SquareSilkScarf · 24/01/2020 20:24

I have looked into a different church or youth branches, but embarrassingly I seem to be too old now! A lot of them seem very, very young (like 18). I'm also not particularly devout/traditional apart from going on a Sunday. I seem to be too religious on one hand but not religious enough on the other.

I do have friends in two separate groups but we have a sort of understanding that we all meet together, or not at all, and they're all so busy with their own families and partners. I would like to see more of them too, but I do really want a partner most of all.

OP posts:
AmazingGreats · 24/01/2020 20:55

This isn't depression you are just deeply dissatisfied by your lack of a family life. We aren't meant to be alone; yes some people enjoy being single but we are predisposed to wanting a partner and/or children or our own. When you are in pain it means you need to take action. If your hand is burning you take it off the stove. If being single is making you miserable, you need to find a partner. Obviously it's easier not to touch hot stoves than to find your life partner, but both require action. If you don't take that action now you may never do it. You avoiding situations is the beginning of you becoming increasingly withdrawn from the world, these are the warning signs to take some action.

WhereShallWeMoveTo · 24/01/2020 21:00

I agree with Amazing but you need to stop isolating yourself in order for anything positive to happen. Happiness won’t come to you, you have to get out and find it. What sort of job do you have? And what sort of interests?

SquareSilkScarf · 24/01/2020 21:10

I do feel very isolated. I try be to be active and smile but again and again nothing has seemed to work. The only new person who has 'liked' me on Bumble today has a profile which says 'I've only been arrested twice' Confused

I'm an accountant.... nothing interesting ever starts with that sentence!

I go to the gym three times a week, which I really love. It keeps me going.

OP posts:
Flupibass · 24/01/2020 21:16

Try online dating through a Christian website. My friend did that and found a partner very quickly.

Popetthetreehugger · 24/01/2020 21:23

How about trying a dating site that's Tailored for professional people ? Some run events ? I'd either go to the GP re the anxiety that's putting you off going out or see a therapist.

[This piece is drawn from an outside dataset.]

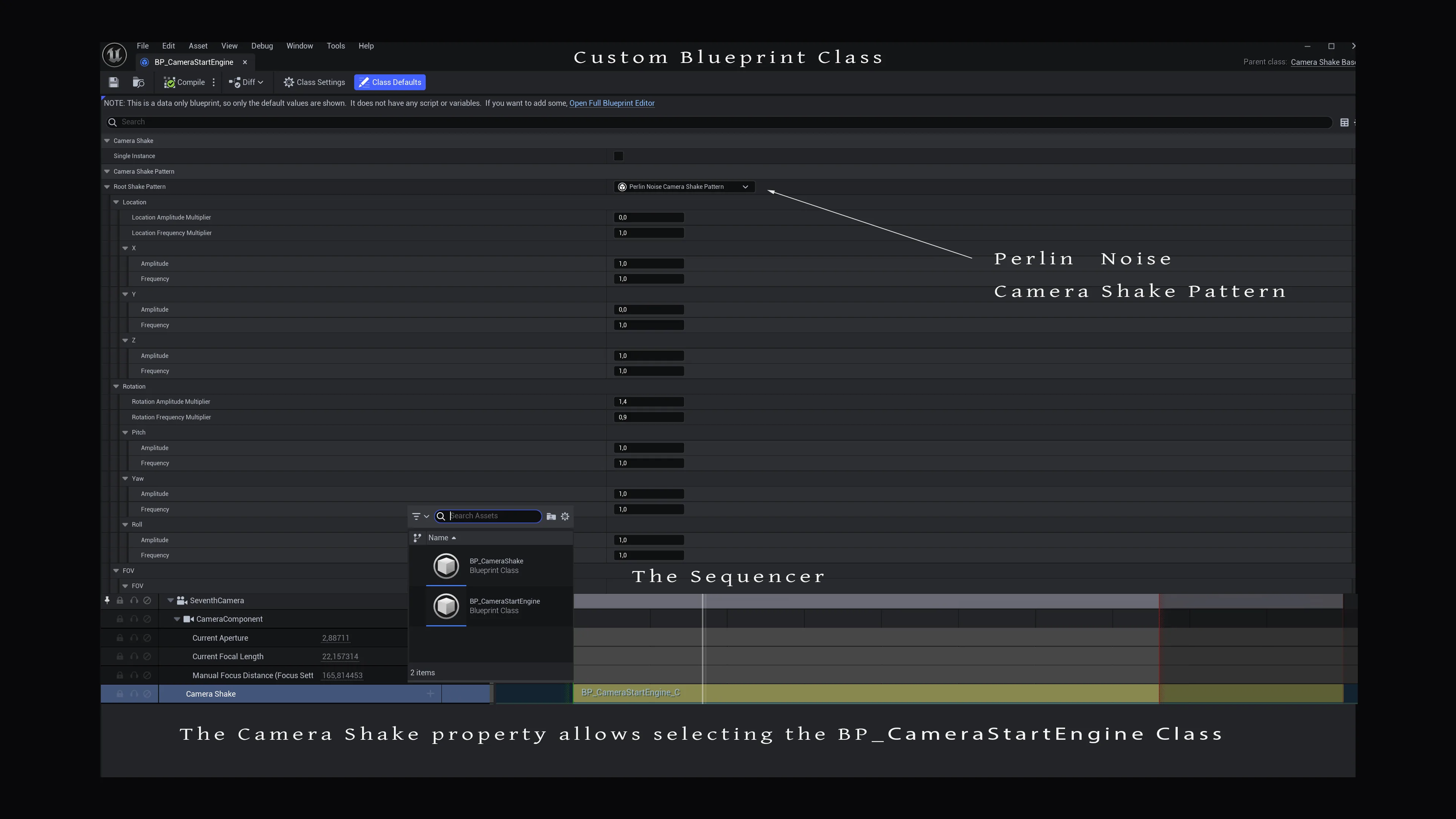Click the Compile button

[184, 83]
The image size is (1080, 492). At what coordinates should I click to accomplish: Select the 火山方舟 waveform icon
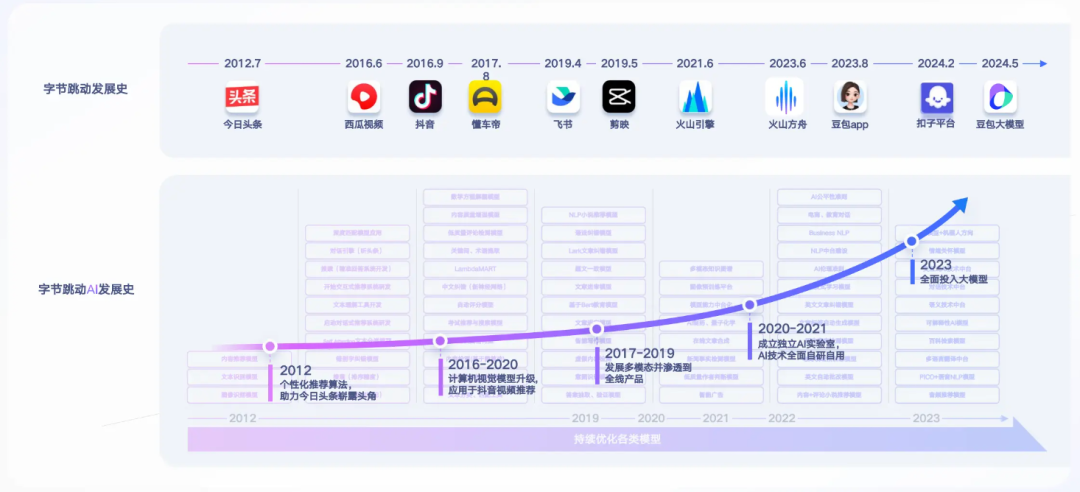785,96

Good luck 💐

PicsInRed · 24/01/2020 22:32

What's your online dating profile like?
Treat it like selling on Ebay - good pics that cover all the bases, write something to sell yourself, don't list your cons or insult the buyer or complain about the sales process. 😉 1st pic needs to be good - lots of men will swipe based on that pic.

foodtoorder · 24/01/2020 23:00

It does sound like elements of depression but nothing some evenings out or dating couldn't change.
I agree with pp who suggested Christian singles sites. If your faith is strong enough to attend church weekly you will find like minded people.
If you're going to the gym and looking after your physical self then keep it up, it's great for mental health which will keep you in a good place when meeting new people.

Sadiee88 · 25/01/2020 00:54

HiSmile
You need to explain that you feel unable to leave the house, your suffering with anxiety/depression.

Henryloveseatinglego · 25/01/2020 01:29

You never find what your looking for when your actively looking . you like the gym try other activities join a walking group cycling volunteer groups local park group . weekend away drystone walling evening class . you know its not good for you staying in do something you like a change of routine something different .
Your GP will do very little and probably just give you pills which are not going to change anything only you can

JaneJeffer · 25/01/2020 02:00

Do your friends have any single friends you could meet up with?